Gold Gains as Dollar Slides, Treasury Bond Yields Fall to New Record Low
From Chris Mullen at GoldSeek.com...
Gold fell $14.77 to $761.63 by late trade in Asia on Tuesday, before bouncing to $785.80 by the New York start.
Gold Bullion then fell back off into the close, but it still ended with a gain of 0.84%.
Oil ended nearly 5% lower on more evidence that demand is falling.

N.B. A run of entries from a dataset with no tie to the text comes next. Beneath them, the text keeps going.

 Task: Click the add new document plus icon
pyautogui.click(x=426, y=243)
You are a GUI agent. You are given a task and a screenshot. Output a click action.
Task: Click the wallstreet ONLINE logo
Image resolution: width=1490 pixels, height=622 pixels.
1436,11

It was also reported that Opec has not yet cut output as much as the oil-rich nations had earlier agreed.
The Dow, Nasdaq, and S&P rose to find nice gains in morning action before they fell back near unchanged in early afternoon trade after GM and the automakers released another set of dismal sales numbers.
All three indices rallied back higher in late trade and ended with decent gains after the fed announced that they will extend their credit programs even further into the future.

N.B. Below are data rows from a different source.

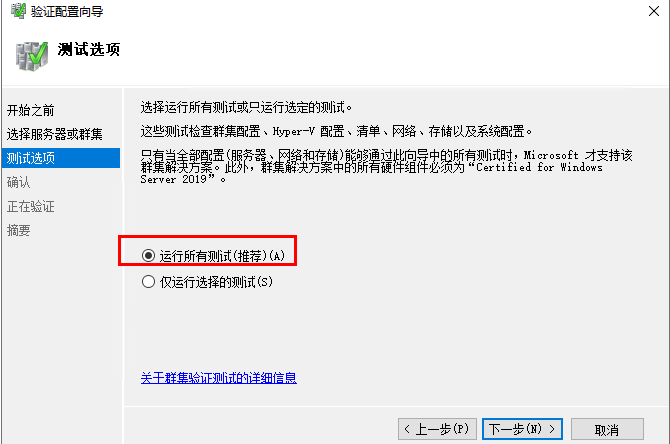Open 关于群集验证测试的详细信息 link
Viewport: 670px width, 444px height.
coord(219,378)
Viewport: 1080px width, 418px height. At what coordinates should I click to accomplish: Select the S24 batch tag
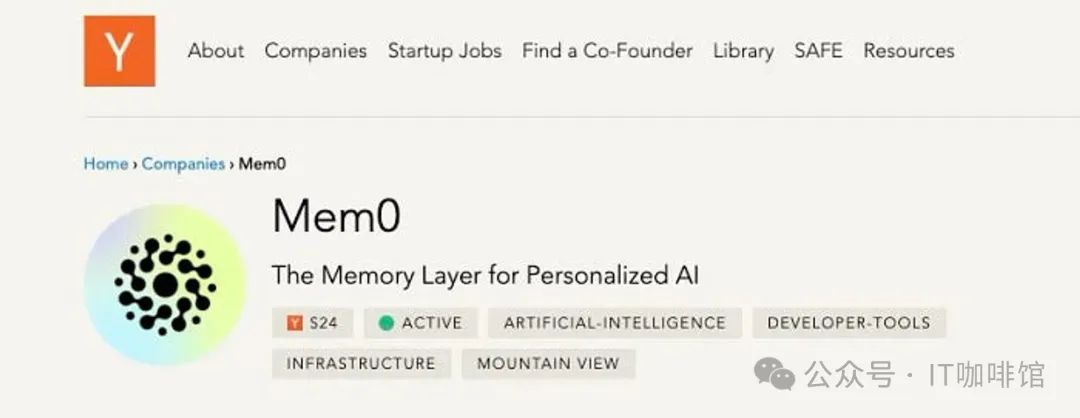313,323
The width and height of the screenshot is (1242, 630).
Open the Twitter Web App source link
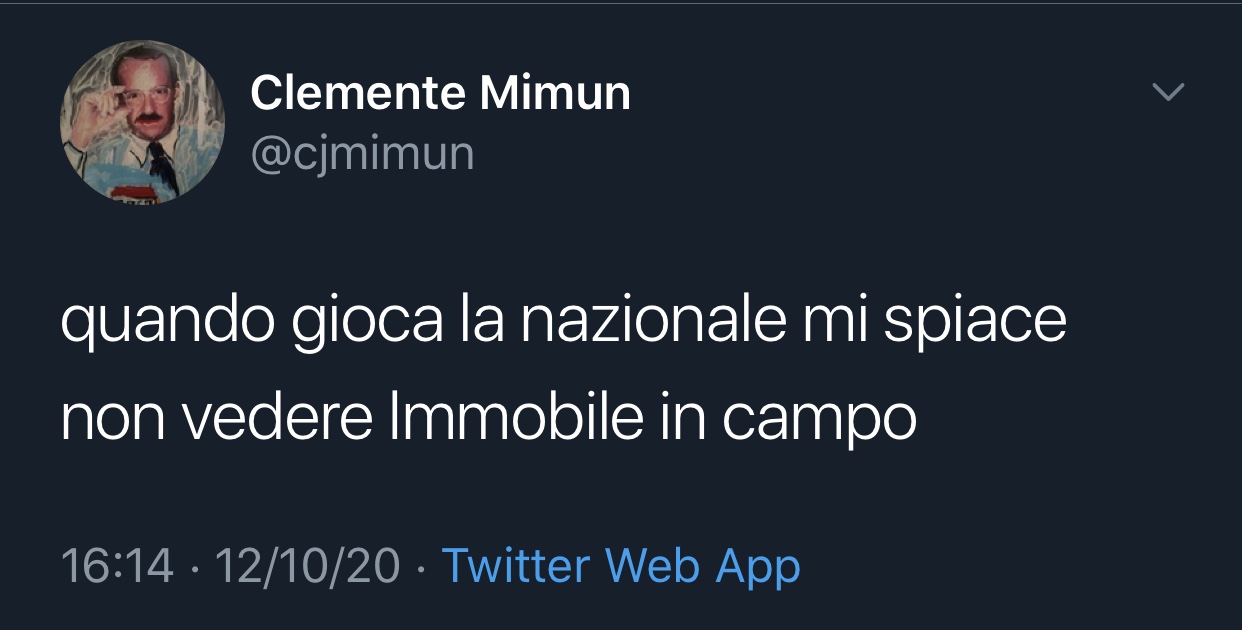[x=621, y=566]
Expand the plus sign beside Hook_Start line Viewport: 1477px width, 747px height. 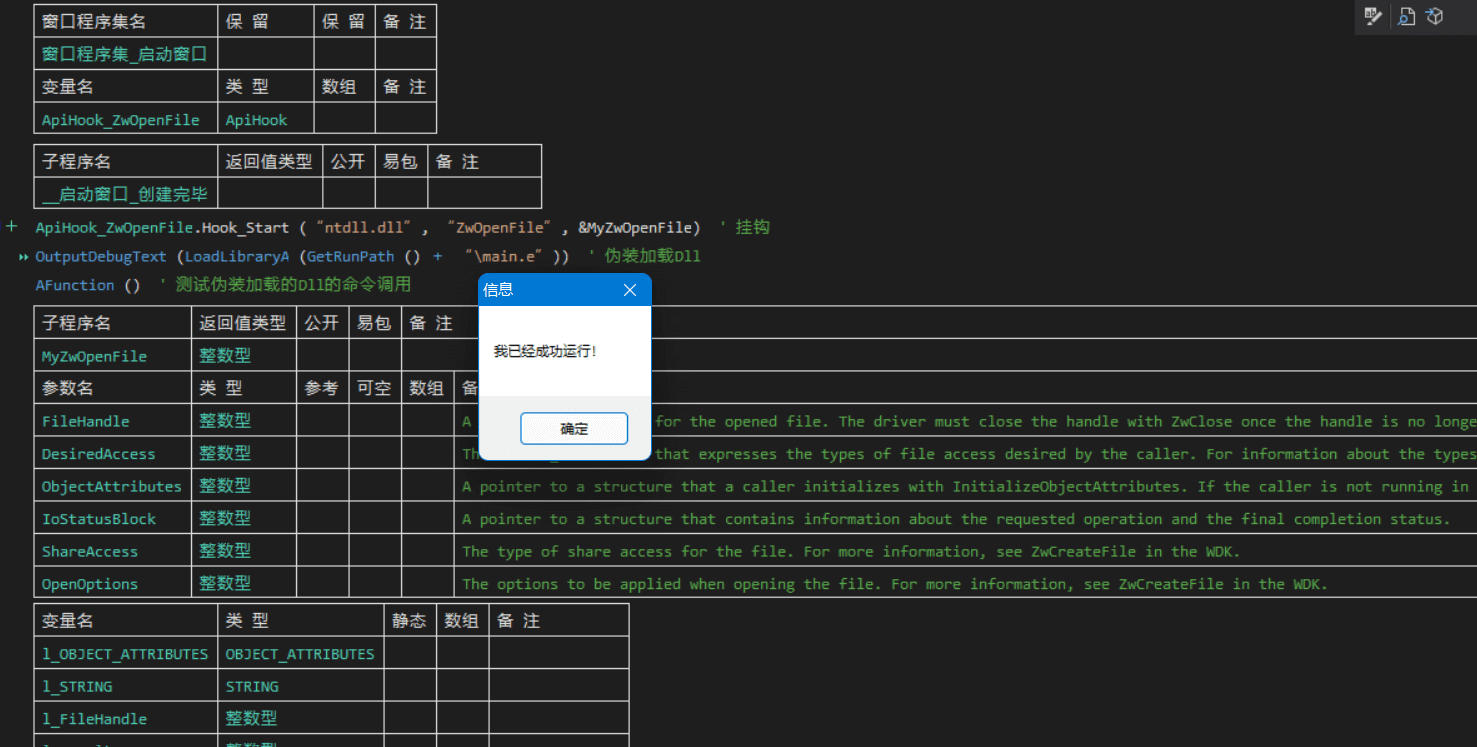(x=12, y=227)
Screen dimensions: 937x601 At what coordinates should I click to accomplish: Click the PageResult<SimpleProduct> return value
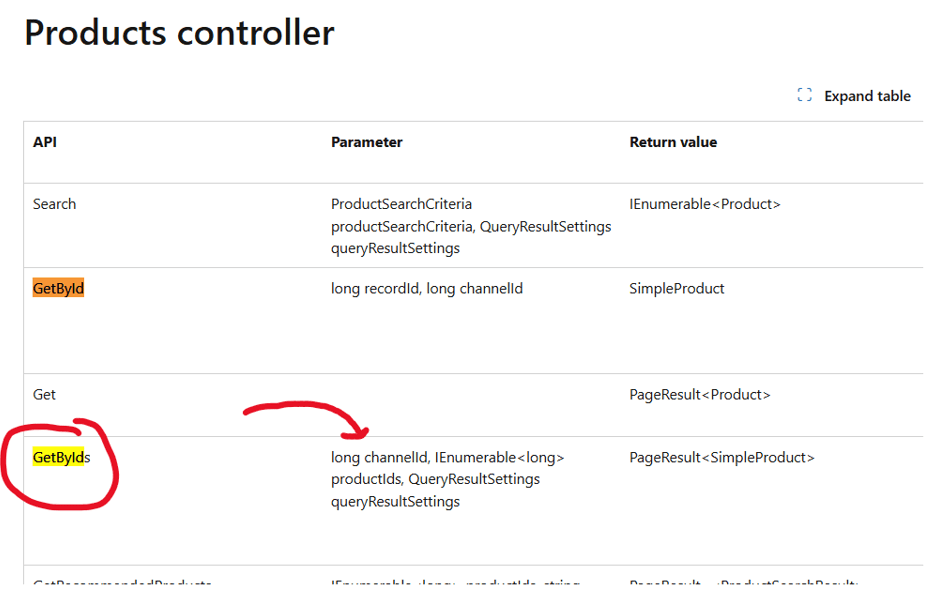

The Dollar slid vs. the Euro and its other major currency pairings as the stock market rebounded.
Treasuries rose, however, sending yields on 30-year bonds to a record low, on speculation that inflation will remain subdued. The Federal Reserve may also purchase US government securities as the recession deepens to prevent longer-term interest rates rising in the open market.
Silver fell $0.24 to $9.15 by late trade in Asia and rose to see a $0.32 gain at 09:00 EST, but it also backed off from that high in the last several hours of trade to end with a gain of 1.49%.

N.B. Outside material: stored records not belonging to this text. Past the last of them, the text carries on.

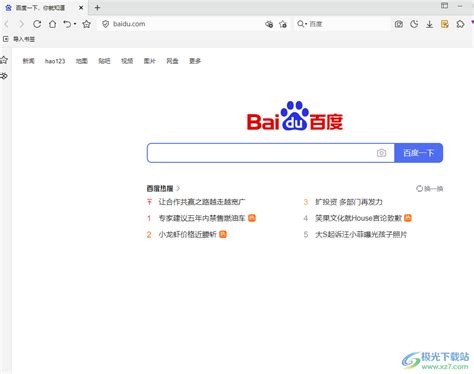Open the screenshot camera tool in toolbar
The image size is (474, 374).
pyautogui.click(x=399, y=24)
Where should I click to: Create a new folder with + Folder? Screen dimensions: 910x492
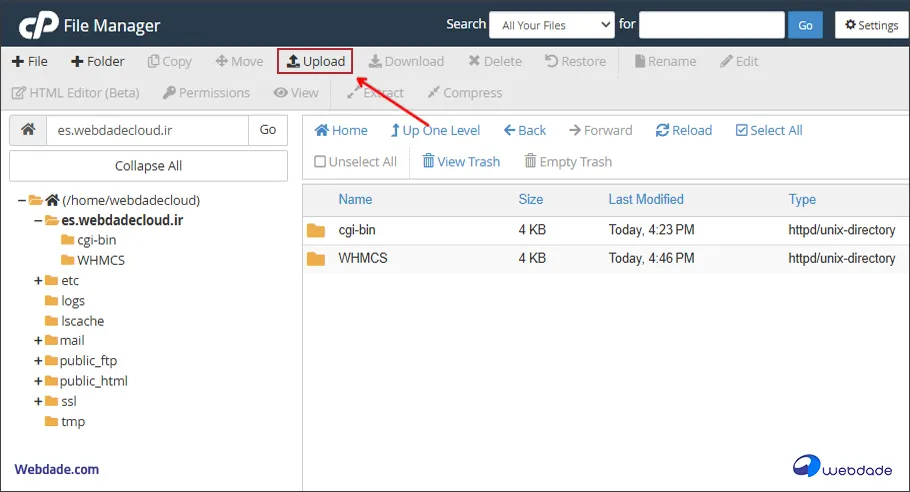[98, 61]
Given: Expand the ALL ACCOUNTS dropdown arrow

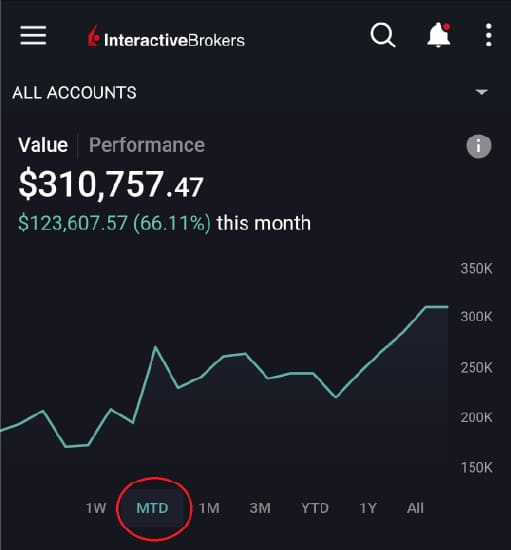Looking at the screenshot, I should (482, 92).
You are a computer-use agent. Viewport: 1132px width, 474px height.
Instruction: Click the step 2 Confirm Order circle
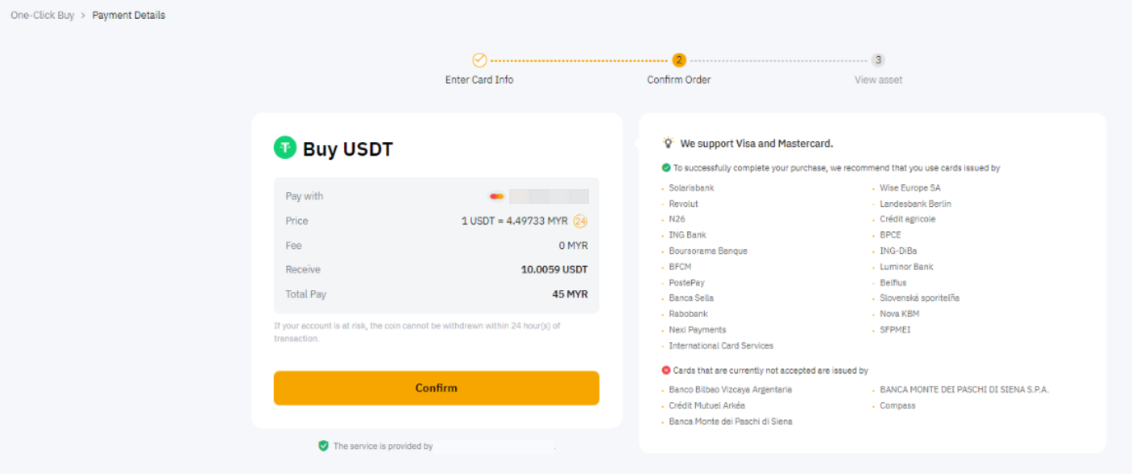point(679,60)
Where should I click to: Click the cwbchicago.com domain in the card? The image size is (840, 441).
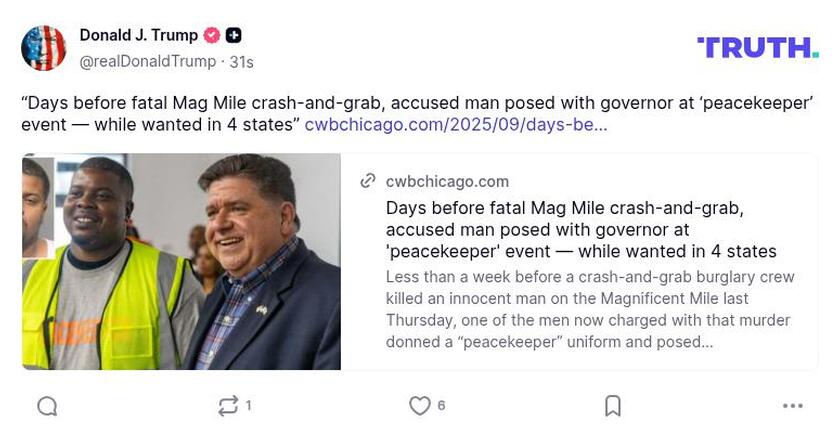click(447, 181)
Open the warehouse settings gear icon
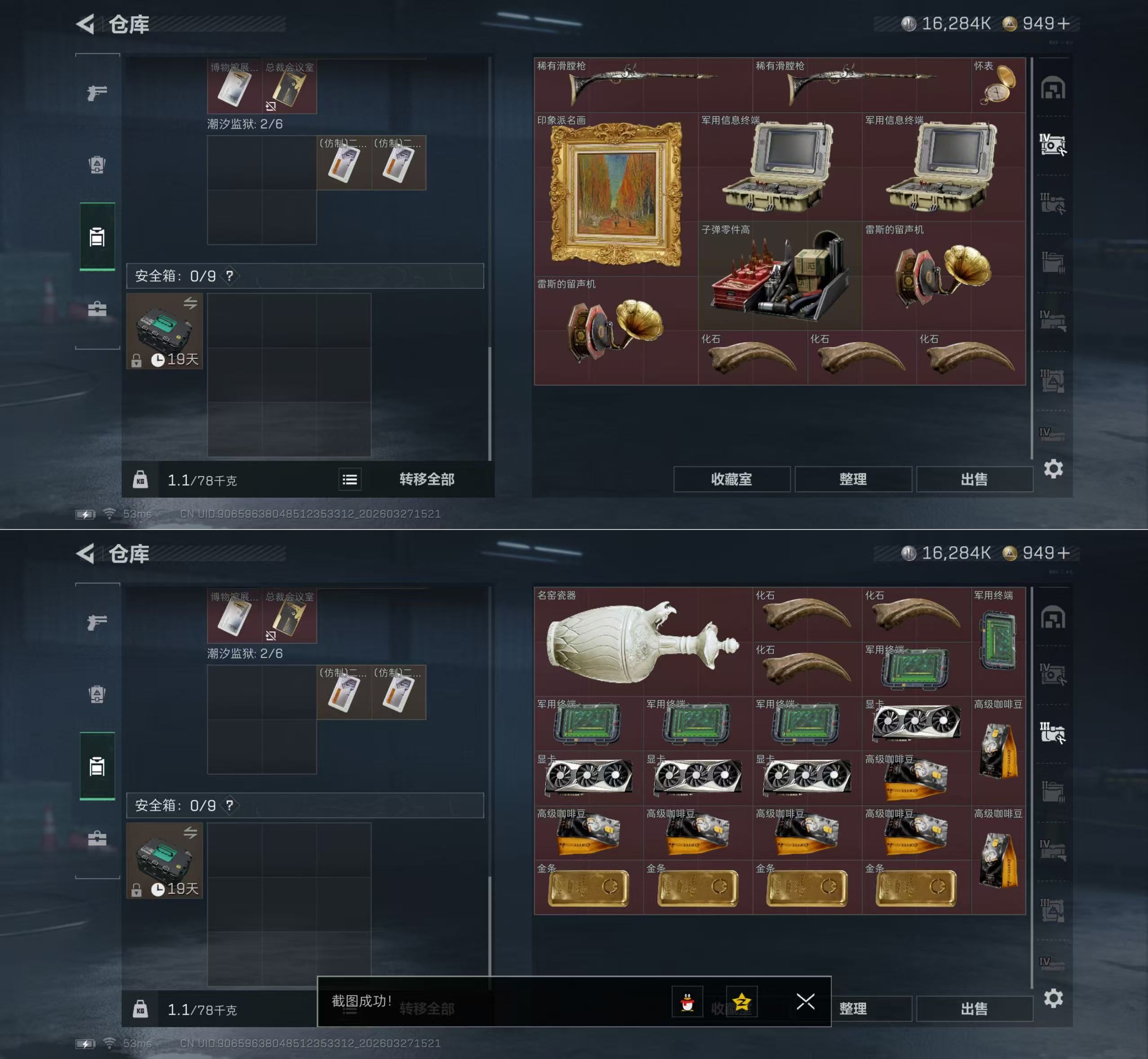Viewport: 1148px width, 1059px height. [x=1053, y=469]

The Gold Price in Euros rose to about €616, platinum rose $1 to $802, and copper fell a couple of cents to about $1.58.
Gold Mining and silver equities rose about 6% at the open and remained near that level for most of the morning and early afternoon. They then fell back off in mid-afternoon action, but they then shot back higher in the last hour of trade and ended at new session highs with gains of over 6.5% for the day.
There were no major US economic reports. Wednesday at 12:15 GMT brings the private-sector ADP Employment numbers for Nov., expected at to show a drop of 200,000. Then comes third quarter US Productivity (expected up 0.9%) and then the ISM Services report for November, followed by the Fed's Beige Book of economic analysis.